──────── The data

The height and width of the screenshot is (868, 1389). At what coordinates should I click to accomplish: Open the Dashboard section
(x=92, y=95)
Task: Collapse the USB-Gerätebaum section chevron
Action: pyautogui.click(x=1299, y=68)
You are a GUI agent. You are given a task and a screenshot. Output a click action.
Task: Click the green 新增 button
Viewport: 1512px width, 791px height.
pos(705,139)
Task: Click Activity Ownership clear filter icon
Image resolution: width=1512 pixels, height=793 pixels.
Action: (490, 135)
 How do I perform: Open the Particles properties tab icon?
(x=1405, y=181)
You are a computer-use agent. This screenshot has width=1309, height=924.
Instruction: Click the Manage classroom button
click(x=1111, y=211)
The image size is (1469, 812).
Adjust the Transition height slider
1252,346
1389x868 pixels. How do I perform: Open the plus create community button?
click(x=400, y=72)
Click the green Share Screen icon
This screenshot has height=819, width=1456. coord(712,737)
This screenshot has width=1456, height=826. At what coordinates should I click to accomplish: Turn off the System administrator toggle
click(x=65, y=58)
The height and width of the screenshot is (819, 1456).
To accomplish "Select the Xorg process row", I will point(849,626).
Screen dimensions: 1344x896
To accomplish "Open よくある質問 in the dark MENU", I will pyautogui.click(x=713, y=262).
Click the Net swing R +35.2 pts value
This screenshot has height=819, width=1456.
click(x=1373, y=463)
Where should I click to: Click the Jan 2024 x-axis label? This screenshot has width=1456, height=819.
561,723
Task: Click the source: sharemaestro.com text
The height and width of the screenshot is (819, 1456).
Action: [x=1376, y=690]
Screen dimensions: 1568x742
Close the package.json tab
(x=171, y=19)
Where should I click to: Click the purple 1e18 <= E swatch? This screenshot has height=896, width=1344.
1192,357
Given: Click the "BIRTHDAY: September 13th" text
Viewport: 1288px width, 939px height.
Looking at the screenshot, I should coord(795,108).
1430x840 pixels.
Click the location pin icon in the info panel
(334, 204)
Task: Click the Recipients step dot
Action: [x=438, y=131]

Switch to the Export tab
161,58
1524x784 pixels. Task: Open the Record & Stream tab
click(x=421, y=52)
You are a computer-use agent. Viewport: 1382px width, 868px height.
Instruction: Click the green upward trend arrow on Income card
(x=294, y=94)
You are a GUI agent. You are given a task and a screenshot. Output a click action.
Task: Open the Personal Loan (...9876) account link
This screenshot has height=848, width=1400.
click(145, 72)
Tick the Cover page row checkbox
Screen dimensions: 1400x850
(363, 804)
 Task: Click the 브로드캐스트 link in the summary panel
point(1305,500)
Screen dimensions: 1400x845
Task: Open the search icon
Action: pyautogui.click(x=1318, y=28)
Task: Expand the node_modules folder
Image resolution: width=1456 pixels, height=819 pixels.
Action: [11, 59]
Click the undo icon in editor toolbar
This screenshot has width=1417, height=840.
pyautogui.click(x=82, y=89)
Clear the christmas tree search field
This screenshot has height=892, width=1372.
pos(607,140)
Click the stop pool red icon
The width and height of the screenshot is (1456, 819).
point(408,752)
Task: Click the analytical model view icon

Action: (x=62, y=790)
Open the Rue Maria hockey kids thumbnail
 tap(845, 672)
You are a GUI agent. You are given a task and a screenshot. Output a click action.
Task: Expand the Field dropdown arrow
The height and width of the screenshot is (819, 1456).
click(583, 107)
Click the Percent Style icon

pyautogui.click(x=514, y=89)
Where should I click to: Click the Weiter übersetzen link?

────────────────

■ Exercise directions
Would you please copy the material above exactly, with nothing left out?

■ Exercise result
The height and width of the screenshot is (868, 1389). At what coordinates should I click to accomplish: Open the Dashboard section
(x=92, y=95)
Task: Collapse the USB-Gerätebaum section chevron
Action: pyautogui.click(x=1299, y=68)
You are a GUI agent. You are given a task and a screenshot. Output a click action.
Task: Click the green 新增 button
Viewport: 1512px width, 791px height.
pos(705,139)
Task: Click Activity Ownership clear filter icon
Image resolution: width=1512 pixels, height=793 pixels.
Action: (490, 135)
 How do I perform: Open the Particles properties tab icon?
(x=1405, y=181)
You are a computer-use agent. This screenshot has width=1309, height=924.
Instruction: Click the Manage classroom button
click(x=1111, y=211)
The image size is (1469, 812).
Adjust the Transition height slider
1252,346
1389x868 pixels. How do I perform: Open the plus create community button?
click(x=400, y=72)
Click the green Share Screen icon
This screenshot has height=819, width=1456. coord(712,737)
This screenshot has width=1456, height=826. At what coordinates should I click to accomplish: Turn off the System administrator toggle
click(x=65, y=58)
The height and width of the screenshot is (819, 1456).
To accomplish "Select the Xorg process row", I will point(849,626).
Screen dimensions: 1344x896
To accomplish "Open よくある質問 in the dark MENU", I will pyautogui.click(x=713, y=262).
Click the Net swing R +35.2 pts value
This screenshot has height=819, width=1456.
click(x=1373, y=463)
Where should I click to: Click the Jan 2024 x-axis label? This screenshot has width=1456, height=819.
561,723
Task: Click the source: sharemaestro.com text
The height and width of the screenshot is (819, 1456).
Action: [x=1376, y=690]
Screen dimensions: 1568x742
Close the package.json tab
(x=171, y=19)
Where should I click to: Click the purple 1e18 <= E swatch? This screenshot has height=896, width=1344.
1192,357
Given: Click the "BIRTHDAY: September 13th" text
Viewport: 1288px width, 939px height.
Looking at the screenshot, I should coord(795,108).
1430x840 pixels.
Click the location pin icon in the info panel
(334, 204)
Task: Click the Recipients step dot
Action: [x=438, y=131]

Switch to the Export tab
161,58
1524x784 pixels. Task: Open the Record & Stream tab
click(x=421, y=52)
You are a computer-use agent. Viewport: 1382px width, 868px height.
Instruction: Click the green upward trend arrow on Income card
(x=294, y=94)
You are a GUI agent. You are given a task and a screenshot. Output a click action.
Task: Open the Personal Loan (...9876) account link
This screenshot has height=848, width=1400.
click(145, 72)
Tick the Cover page row checkbox
Screen dimensions: 1400x850
(363, 804)
 Task: Click the 브로드캐스트 link in the summary panel
point(1305,500)
Screen dimensions: 1400x845
Task: Open the search icon
Action: pyautogui.click(x=1318, y=28)
Task: Expand the node_modules folder
Image resolution: width=1456 pixels, height=819 pixels.
Action: [11, 59]
Click the undo icon in editor toolbar
This screenshot has width=1417, height=840.
pyautogui.click(x=82, y=89)
Clear the christmas tree search field
This screenshot has height=892, width=1372.
pos(607,140)
Click the stop pool red icon
The width and height of the screenshot is (1456, 819).
point(408,752)
Task: Click the analytical model view icon

Action: (x=62, y=790)
Open the Rue Maria hockey kids thumbnail
 tap(845, 672)
You are a GUI agent. You are given a task and a screenshot. Output a click action.
Task: Expand the Field dropdown arrow
The height and width of the screenshot is (819, 1456).
click(583, 107)
Click the Percent Style icon

pyautogui.click(x=514, y=89)
Where should I click to: Click the Weiter übersetzen link?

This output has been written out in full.